Entries on where items appear
★ ★ ★ ★ ★
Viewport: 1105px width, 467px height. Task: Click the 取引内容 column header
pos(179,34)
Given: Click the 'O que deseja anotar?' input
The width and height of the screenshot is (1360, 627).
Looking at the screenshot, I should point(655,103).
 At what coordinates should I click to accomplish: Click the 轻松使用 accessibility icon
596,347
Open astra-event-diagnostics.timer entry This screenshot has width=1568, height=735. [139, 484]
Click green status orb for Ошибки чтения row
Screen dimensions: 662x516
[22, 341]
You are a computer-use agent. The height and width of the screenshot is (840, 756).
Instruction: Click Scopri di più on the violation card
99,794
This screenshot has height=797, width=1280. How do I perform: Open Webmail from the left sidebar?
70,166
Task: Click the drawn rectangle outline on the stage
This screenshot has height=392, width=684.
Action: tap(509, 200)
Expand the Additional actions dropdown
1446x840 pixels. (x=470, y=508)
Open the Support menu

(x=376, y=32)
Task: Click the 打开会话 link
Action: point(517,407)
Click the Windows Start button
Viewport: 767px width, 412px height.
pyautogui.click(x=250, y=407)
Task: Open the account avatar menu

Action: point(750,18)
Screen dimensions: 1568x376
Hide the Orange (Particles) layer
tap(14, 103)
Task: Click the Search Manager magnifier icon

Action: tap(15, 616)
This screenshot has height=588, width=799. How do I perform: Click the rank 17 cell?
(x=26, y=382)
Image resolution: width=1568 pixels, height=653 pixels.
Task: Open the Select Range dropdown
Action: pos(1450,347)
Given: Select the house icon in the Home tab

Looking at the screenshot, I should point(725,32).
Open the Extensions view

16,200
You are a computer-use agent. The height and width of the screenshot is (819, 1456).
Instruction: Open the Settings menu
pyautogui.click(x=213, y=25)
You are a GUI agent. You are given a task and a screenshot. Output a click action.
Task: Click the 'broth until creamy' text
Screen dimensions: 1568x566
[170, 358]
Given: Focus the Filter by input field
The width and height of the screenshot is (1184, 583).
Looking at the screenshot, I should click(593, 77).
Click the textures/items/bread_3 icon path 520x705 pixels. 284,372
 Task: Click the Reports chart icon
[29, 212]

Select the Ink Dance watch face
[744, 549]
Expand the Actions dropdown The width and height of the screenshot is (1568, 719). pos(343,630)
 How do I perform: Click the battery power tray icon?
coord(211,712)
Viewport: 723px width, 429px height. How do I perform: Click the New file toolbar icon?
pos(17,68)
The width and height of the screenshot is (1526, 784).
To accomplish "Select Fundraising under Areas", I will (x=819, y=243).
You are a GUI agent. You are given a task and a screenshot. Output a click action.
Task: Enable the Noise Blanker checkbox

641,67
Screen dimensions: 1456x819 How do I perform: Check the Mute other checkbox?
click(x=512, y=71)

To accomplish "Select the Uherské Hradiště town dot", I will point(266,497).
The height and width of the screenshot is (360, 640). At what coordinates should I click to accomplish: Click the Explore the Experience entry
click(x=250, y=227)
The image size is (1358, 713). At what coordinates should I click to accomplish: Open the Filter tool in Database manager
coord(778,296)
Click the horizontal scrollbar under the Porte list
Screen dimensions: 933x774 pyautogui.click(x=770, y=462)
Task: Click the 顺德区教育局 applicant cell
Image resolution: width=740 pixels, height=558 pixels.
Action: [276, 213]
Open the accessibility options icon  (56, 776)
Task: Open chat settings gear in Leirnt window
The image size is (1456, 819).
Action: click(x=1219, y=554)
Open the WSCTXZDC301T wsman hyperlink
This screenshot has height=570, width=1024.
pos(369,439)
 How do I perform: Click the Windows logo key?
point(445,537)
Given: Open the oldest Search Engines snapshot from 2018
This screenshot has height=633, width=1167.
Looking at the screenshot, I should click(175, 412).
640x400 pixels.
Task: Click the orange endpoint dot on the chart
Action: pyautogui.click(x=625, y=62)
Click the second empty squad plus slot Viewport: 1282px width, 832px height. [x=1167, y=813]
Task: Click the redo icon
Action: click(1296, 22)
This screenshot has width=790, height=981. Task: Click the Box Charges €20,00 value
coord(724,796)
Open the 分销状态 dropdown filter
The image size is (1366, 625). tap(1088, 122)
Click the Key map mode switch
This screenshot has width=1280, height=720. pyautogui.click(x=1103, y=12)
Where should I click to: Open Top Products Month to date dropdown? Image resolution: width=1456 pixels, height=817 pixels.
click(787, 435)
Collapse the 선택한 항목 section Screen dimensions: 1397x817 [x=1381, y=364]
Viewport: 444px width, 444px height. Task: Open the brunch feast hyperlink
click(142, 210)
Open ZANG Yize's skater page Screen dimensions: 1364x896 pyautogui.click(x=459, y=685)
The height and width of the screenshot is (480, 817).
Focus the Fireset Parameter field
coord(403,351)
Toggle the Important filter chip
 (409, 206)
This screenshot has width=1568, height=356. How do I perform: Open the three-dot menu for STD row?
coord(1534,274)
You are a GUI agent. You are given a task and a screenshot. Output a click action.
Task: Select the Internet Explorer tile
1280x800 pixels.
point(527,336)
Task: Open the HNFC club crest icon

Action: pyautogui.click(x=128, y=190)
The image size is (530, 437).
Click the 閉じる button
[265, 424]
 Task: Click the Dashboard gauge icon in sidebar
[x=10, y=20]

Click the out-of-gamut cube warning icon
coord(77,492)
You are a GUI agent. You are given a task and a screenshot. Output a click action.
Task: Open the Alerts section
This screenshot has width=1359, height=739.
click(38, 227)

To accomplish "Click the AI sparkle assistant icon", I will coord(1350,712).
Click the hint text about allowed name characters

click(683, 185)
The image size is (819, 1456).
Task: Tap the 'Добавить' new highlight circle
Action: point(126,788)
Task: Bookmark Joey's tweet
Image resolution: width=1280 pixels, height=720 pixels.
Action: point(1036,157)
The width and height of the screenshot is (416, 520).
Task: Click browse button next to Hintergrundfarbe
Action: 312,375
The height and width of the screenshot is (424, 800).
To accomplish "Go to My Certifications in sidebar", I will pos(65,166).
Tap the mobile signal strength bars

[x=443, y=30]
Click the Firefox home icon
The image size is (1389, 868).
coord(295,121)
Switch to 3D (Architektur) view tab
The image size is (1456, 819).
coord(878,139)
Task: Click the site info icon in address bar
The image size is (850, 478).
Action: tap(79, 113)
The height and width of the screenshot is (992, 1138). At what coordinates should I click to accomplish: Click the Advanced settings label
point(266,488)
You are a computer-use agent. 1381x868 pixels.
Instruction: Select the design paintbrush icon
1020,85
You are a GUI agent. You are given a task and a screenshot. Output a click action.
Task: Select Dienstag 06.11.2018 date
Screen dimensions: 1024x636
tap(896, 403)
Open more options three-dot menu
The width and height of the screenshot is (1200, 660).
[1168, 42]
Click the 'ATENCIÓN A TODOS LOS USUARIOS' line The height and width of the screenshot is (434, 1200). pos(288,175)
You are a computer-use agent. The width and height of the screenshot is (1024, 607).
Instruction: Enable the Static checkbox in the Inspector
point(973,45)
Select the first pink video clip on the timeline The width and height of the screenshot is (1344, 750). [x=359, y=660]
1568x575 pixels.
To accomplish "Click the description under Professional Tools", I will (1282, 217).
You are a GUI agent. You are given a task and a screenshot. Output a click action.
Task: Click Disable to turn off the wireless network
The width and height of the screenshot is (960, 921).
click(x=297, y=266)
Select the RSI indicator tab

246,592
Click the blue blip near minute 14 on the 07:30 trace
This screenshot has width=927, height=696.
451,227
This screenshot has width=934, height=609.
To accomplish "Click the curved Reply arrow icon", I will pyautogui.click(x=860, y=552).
★ ★ ★ ★ ★
**DIRECTIVE**
Turn the entries above into a numbered list with one line per item, and skip the blank lines.

**FULL RESPONSE**
1. Viewport: 1105px width, 467px height. Task: Click the 取引内容 column header
2. pos(179,34)
3. Given: Click the 'O que deseja anotar?' input
4. The width and height of the screenshot is (1360, 627).
5. Looking at the screenshot, I should point(655,103).
6.  At what coordinates should I click to accomplish: Click the 轻松使用 accessibility icon
7. 596,347
8. Open astra-event-diagnostics.timer entry This screenshot has width=1568, height=735. [139, 484]
9. Click green status orb for Ошибки чтения row
10. Screen dimensions: 662x516
11. [22, 341]
12. You are a computer-use agent. The height and width of the screenshot is (840, 756).
13. Instruction: Click Scopri di più on the violation card
14. 99,794
15. This screenshot has height=797, width=1280. How do I perform: Open Webmail from the left sidebar?
16. 70,166
17. Task: Click the drawn rectangle outline on the stage
18. This screenshot has height=392, width=684.
19. Action: tap(509, 200)
20. Expand the Additional actions dropdown
21. 1446x840 pixels. (x=470, y=508)
22. Open the Support menu
23. (x=376, y=32)
24. Task: Click the 打开会话 link
25. Action: point(517,407)
26. Click the Windows Start button
27. Viewport: 767px width, 412px height.
28. pyautogui.click(x=250, y=407)
29. Task: Open the account avatar menu
30. Action: point(750,18)
31. Screen dimensions: 1568x376
32. Hide the Orange (Particles) layer
33. tap(14, 103)
34. Task: Click the Search Manager magnifier icon
35. Action: tap(15, 616)
36. This screenshot has height=588, width=799. How do I perform: Click the rank 17 cell?
37. (x=26, y=382)
38. Image resolution: width=1568 pixels, height=653 pixels.
39. Task: Open the Select Range dropdown
40. Action: pos(1450,347)
41. Given: Select the house icon in the Home tab
42. Looking at the screenshot, I should point(725,32).
43. Open the Extensions view
44. 16,200
45. You are a computer-use agent. The height and width of the screenshot is (819, 1456).
46. Instruction: Open the Settings menu
47. pyautogui.click(x=213, y=25)
48. You are a GUI agent. You are given a task and a screenshot. Output a click action.
49. Task: Click the 'broth until creamy' text
50. Screen dimensions: 1568x566
51. [170, 358]
52. Given: Focus the Filter by input field
53. The width and height of the screenshot is (1184, 583).
54. Looking at the screenshot, I should click(593, 77).
55. Click the textures/items/bread_3 icon path 520x705 pixels. 284,372
56.  Task: Click the Reports chart icon
57. [29, 212]
58. Select the Ink Dance watch face
59. [744, 549]
60. Expand the Actions dropdown The width and height of the screenshot is (1568, 719). pos(343,630)
61.  How do I perform: Click the battery power tray icon?
62. coord(211,712)
63. Viewport: 723px width, 429px height. How do I perform: Click the New file toolbar icon?
64. pos(17,68)
65. The width and height of the screenshot is (1526, 784).
66. To accomplish "Select Fundraising under Areas", I will (x=819, y=243).
67. You are a GUI agent. You are given a task and a screenshot. Output a click action.
68. Task: Enable the Noise Blanker checkbox
69. 641,67
70. Screen dimensions: 1456x819 How do I perform: Check the Mute other checkbox?
71. click(x=512, y=71)
72. To accomplish "Select the Uherské Hradiště town dot", I will point(266,497).
73. The height and width of the screenshot is (360, 640). At what coordinates should I click to accomplish: Click the Explore the Experience entry
74. click(x=250, y=227)
75. The image size is (1358, 713). At what coordinates should I click to accomplish: Open the Filter tool in Database manager
76. coord(778,296)
77. Click the horizontal scrollbar under the Porte list
78. Screen dimensions: 933x774 pyautogui.click(x=770, y=462)
79. Task: Click the 顺德区教育局 applicant cell
80. Image resolution: width=740 pixels, height=558 pixels.
81. Action: [276, 213]
82. Open the accessibility options icon  (56, 776)
83. Task: Open chat settings gear in Leirnt window
84. The image size is (1456, 819).
85. Action: click(x=1219, y=554)
86. Open the WSCTXZDC301T wsman hyperlink
87. This screenshot has height=570, width=1024.
88. pos(369,439)
89.  How do I perform: Click the Windows logo key?
90. point(445,537)
91. Given: Open the oldest Search Engines snapshot from 2018
92. This screenshot has height=633, width=1167.
93. Looking at the screenshot, I should click(175, 412).
94. 640x400 pixels.
95. Task: Click the orange endpoint dot on the chart
96. Action: pyautogui.click(x=625, y=62)
97. Click the second empty squad plus slot Viewport: 1282px width, 832px height. [x=1167, y=813]
98. Task: Click the redo icon
99. Action: click(1296, 22)
100. This screenshot has width=790, height=981. Task: Click the Box Charges €20,00 value
101. coord(724,796)
102. Open the 分销状态 dropdown filter
103. The image size is (1366, 625). tap(1088, 122)
104. Click the Key map mode switch
105. This screenshot has width=1280, height=720. pyautogui.click(x=1103, y=12)
106. Where should I click to: Open Top Products Month to date dropdown? Image resolution: width=1456 pixels, height=817 pixels.
107. click(787, 435)
108. Collapse the 선택한 항목 section Screen dimensions: 1397x817 [x=1381, y=364]
109. Viewport: 444px width, 444px height. Task: Open the brunch feast hyperlink
110. click(142, 210)
111. Open ZANG Yize's skater page Screen dimensions: 1364x896 pyautogui.click(x=459, y=685)
112. The height and width of the screenshot is (480, 817).
113. Focus the Fireset Parameter field
114. coord(403,351)
115. Toggle the Important filter chip
116.  (409, 206)
117. This screenshot has width=1568, height=356. How do I perform: Open the three-dot menu for STD row?
118. coord(1534,274)
119. You are a GUI agent. You are given a task and a screenshot. Output a click action.
120. Task: Select the Internet Explorer tile
121. 1280x800 pixels.
122. point(527,336)
123. Task: Open the HNFC club crest icon
124. Action: pyautogui.click(x=128, y=190)
125. The image size is (530, 437).
126. Click the 閉じる button
127. [265, 424]
128.  Task: Click the Dashboard gauge icon in sidebar
129. [x=10, y=20]
130. Click the out-of-gamut cube warning icon
131. coord(77,492)
132. You are a GUI agent. You are given a task and a screenshot. Output a click action.
133. Task: Open the Alerts section
134. This screenshot has width=1359, height=739.
135. click(38, 227)
136. To accomplish "Click the AI sparkle assistant icon", I will coord(1350,712).
137. Click the hint text about allowed name characters
138. click(683, 185)
139. The image size is (819, 1456).
140. Task: Tap the 'Добавить' new highlight circle
141. Action: point(126,788)
142. Task: Bookmark Joey's tweet
143. Image resolution: width=1280 pixels, height=720 pixels.
144. Action: point(1036,157)
145. The width and height of the screenshot is (416, 520).
146. Task: Click browse button next to Hintergrundfarbe
147. Action: 312,375
148. The height and width of the screenshot is (424, 800).
149. To accomplish "Go to My Certifications in sidebar", I will pos(65,166).
150. Tap the mobile signal strength bars
151. [x=443, y=30]
152. Click the Firefox home icon
153. The image size is (1389, 868).
154. coord(295,121)
155. Switch to 3D (Architektur) view tab
156. The image size is (1456, 819).
157. coord(878,139)
158. Task: Click the site info icon in address bar
159. The image size is (850, 478).
160. Action: tap(79, 113)
161. The height and width of the screenshot is (992, 1138). At what coordinates should I click to accomplish: Click the Advanced settings label
162. point(266,488)
163. You are a computer-use agent. 1381x868 pixels.
164. Instruction: Select the design paintbrush icon
165. 1020,85
166. You are a GUI agent. You are given a task and a screenshot. Output a click action.
167. Task: Select Dienstag 06.11.2018 date
168. Screen dimensions: 1024x636
169. tap(896, 403)
170. Open more options three-dot menu
171. The width and height of the screenshot is (1200, 660).
172. [1168, 42]
173. Click the 'ATENCIÓN A TODOS LOS USUARIOS' line The height and width of the screenshot is (434, 1200). pos(288,175)
174. You are a computer-use agent. The width and height of the screenshot is (1024, 607).
175. Instruction: Enable the Static checkbox in the Inspector
176. point(973,45)
177. Select the first pink video clip on the timeline The width and height of the screenshot is (1344, 750). [x=359, y=660]
178. 1568x575 pixels.
179. To accomplish "Click the description under Professional Tools", I will (1282, 217).
180. You are a GUI agent. You are given a task and a screenshot. Output a click action.
181. Task: Click Disable to turn off the wireless network
182. The width and height of the screenshot is (960, 921).
183. click(x=297, y=266)
184. Select the RSI indicator tab
185. 246,592
186. Click the blue blip near minute 14 on the 07:30 trace
187. This screenshot has width=927, height=696.
188. 451,227
189. This screenshot has width=934, height=609.
190. To accomplish "Click the curved Reply arrow icon", I will pyautogui.click(x=860, y=552).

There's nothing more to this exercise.